Exercise aim =>
Please put every line of the records below into a Markdown table with two columns, Row for the row number and Line for the text, skipping any blank lines. Leave the pictures out.

Data to process =>
▽
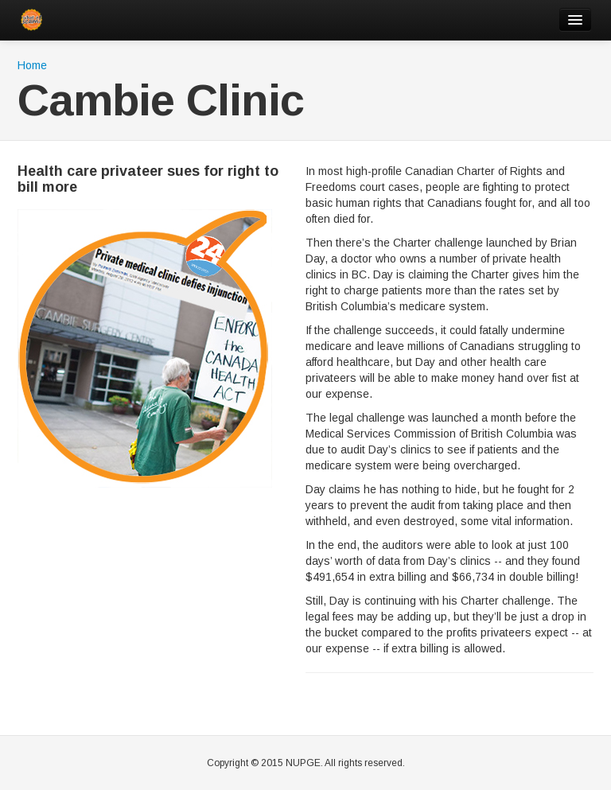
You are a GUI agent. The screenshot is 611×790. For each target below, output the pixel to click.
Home (32, 65)
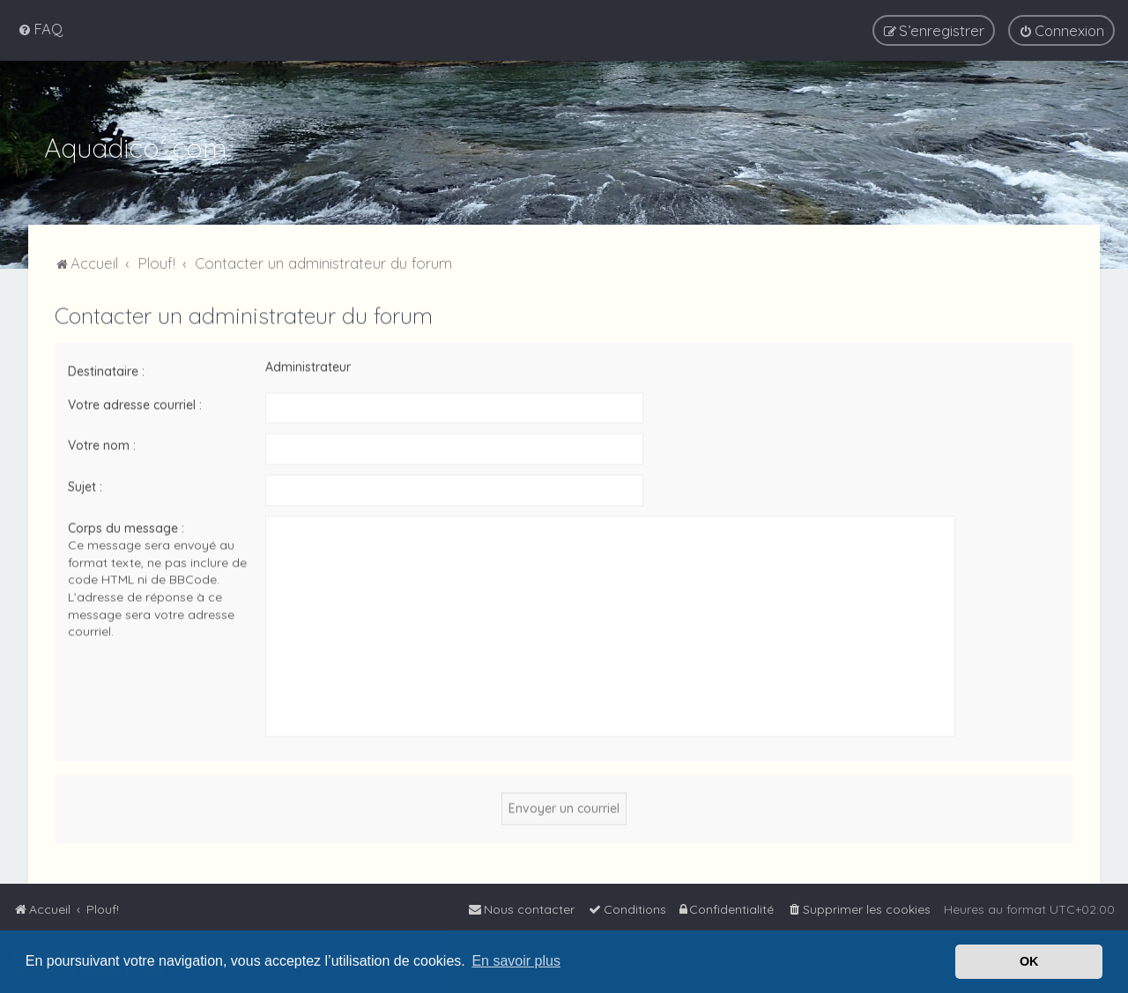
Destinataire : (106, 369)
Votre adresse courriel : (135, 403)
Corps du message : (126, 526)
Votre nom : (102, 443)
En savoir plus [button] (515, 960)
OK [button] (1029, 961)
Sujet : (85, 485)
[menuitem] (40, 28)
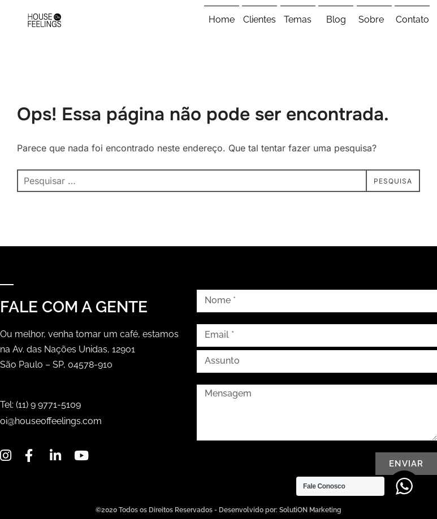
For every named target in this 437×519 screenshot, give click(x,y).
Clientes (259, 19)
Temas (297, 19)
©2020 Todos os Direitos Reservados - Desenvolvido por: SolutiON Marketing (218, 510)
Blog (336, 19)
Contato (412, 19)
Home (222, 19)
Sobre (374, 19)
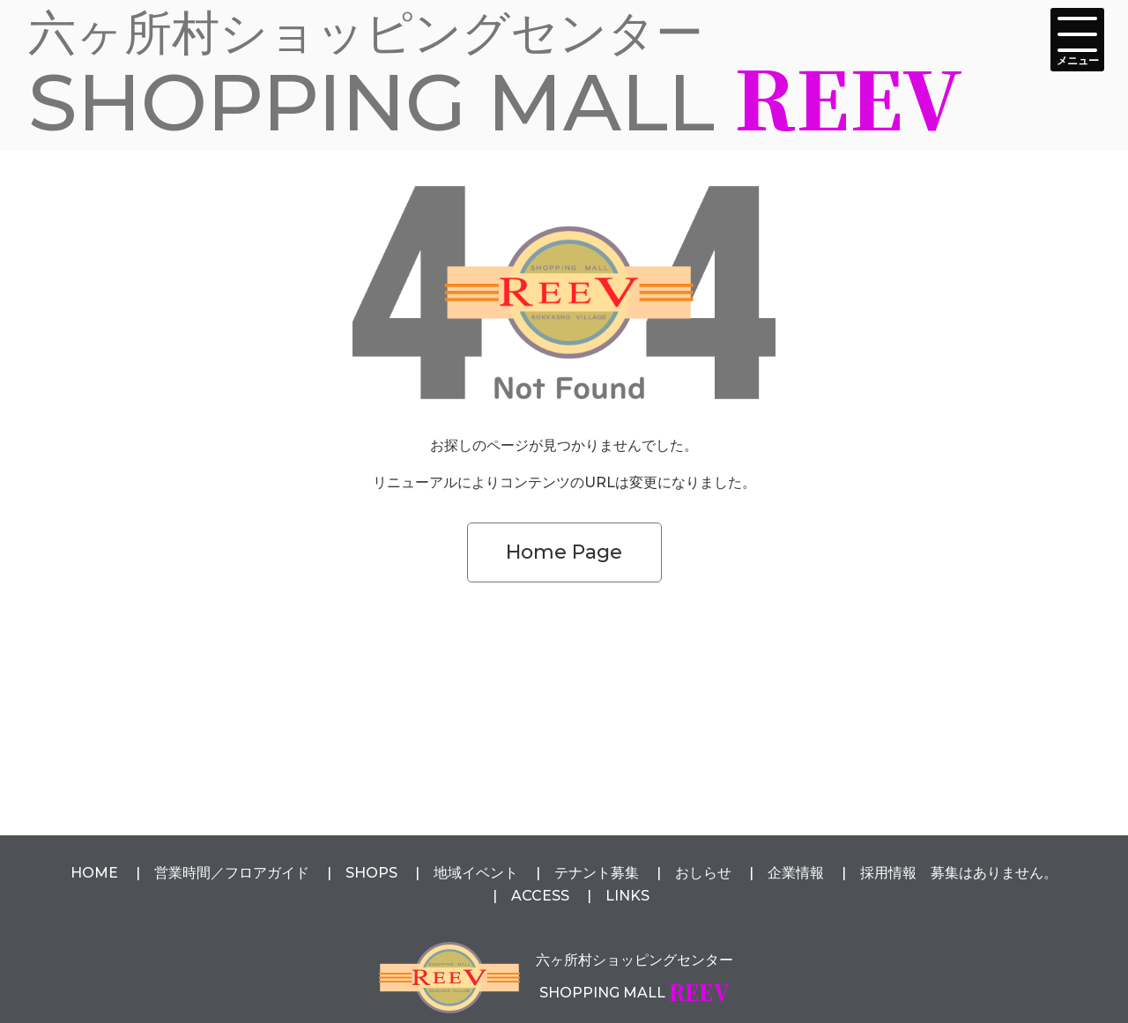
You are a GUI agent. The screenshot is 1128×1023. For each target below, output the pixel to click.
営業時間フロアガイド (231, 872)
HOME (94, 872)
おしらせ (703, 872)
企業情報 (796, 872)
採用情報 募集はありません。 (959, 872)
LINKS (627, 895)
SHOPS (371, 872)
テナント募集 (596, 872)
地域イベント (476, 872)
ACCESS (540, 895)
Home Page (564, 552)
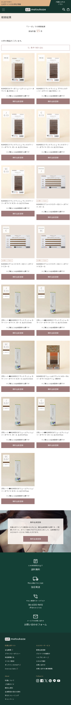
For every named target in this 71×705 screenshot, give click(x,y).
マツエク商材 (9, 661)
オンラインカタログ (12, 665)
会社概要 (8, 650)
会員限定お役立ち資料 (12, 692)
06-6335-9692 (35, 604)
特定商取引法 (9, 657)
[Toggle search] (63, 10)
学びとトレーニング (12, 695)
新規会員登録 (40, 650)
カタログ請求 (40, 661)
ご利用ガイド (9, 684)
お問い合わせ (40, 665)
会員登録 (19, 96)
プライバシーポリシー (12, 654)
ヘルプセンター (41, 657)
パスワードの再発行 (43, 654)
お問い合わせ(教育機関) (44, 669)
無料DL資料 (9, 688)
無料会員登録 (18, 101)
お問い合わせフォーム (35, 624)
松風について (9, 680)
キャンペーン (9, 699)
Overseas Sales (10, 669)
△
Solved problem =>
| Row | Line |
|---|---|
| 1 | You are a GUI agent. The screenshot is 611×790. For each target below, output the pixel to click. |
| 2 | Home (32, 65) |
| 3 | Destinataire : (106, 369) |
| 4 | Votre adresse courriel : (135, 403) |
| 5 | Corps du message : (126, 526) |
| 6 | Votre nom : (102, 443) |
| 7 | En savoir plus [button] (515, 960) |
| 8 | OK [button] (1029, 961) |
| 9 | Sujet : (85, 485) |
| 10 | [menuitem] (40, 28) |
| 11 | For every named target in this 437×519 screenshot, give click(x,y). |
| 12 | Clientes (259, 19) |
| 13 | Temas (297, 19) |
| 14 | ©2020 Todos os Direitos Reservados - Desenvolvido por: SolutiON Marketing (218, 510) |
| 15 | Blog (336, 19) |
| 16 | Contato (412, 19) |
| 17 | Home (222, 19) |
| 18 | Sobre (374, 19) |
| 19 | You are a GUI agent. The screenshot is 1128×1023. For each target below, output the pixel to click. |
| 20 | 営業時間フロアガイド (231, 872) |
| 21 | HOME (94, 872) |
| 22 | おしらせ (703, 872) |
| 23 | 企業情報 (796, 872) |
| 24 | 採用情報 募集はありません。 (959, 872) |
| 25 | LINKS (627, 895) |
| 26 | SHOPS (371, 872) |
| 27 | テナント募集 (596, 872) |
| 28 | 地域イベント (476, 872) |
| 29 | ACCESS (540, 895) |
| 30 | Home Page (564, 552) |
| 31 | For every named target in this 71×705 screenshot, give click(x,y). |
| 32 | マツエク商材 (9, 661) |
| 33 | オンラインカタログ (12, 665) |
| 34 | 会社概要 (8, 650) |
| 35 | 会員限定お役立ち資料 (12, 692) |
| 36 | 06-6335-9692 (35, 604) |
| 37 | 特定商取引法 (9, 657) |
| 38 | [Toggle search] (63, 10) |
| 39 | 学びとトレーニング (12, 695) |
| 40 | 新規会員登録 (40, 650) |
| 41 | カタログ請求 (40, 661) |
| 42 | ご利用ガイド (9, 684) |
| 43 | お問い合わせ (40, 665) |
| 44 | 会員登録 (19, 96) |
| 45 | プライバシーポリシー (12, 654) |
| 46 | ヘルプセンター (41, 657) |
| 47 | パスワードの再発行 (43, 654) |
| 48 | お問い合わせ(教育機関) (44, 669) |
| 49 | 無料DL資料 (9, 688) |
| 50 | 無料会員登録 (18, 101) |
| 51 | お問い合わせフォーム (35, 624) |
| 52 | 松風について (9, 680) |
| 53 | キャンペーン (9, 699) |
| 54 | Overseas Sales (10, 669) |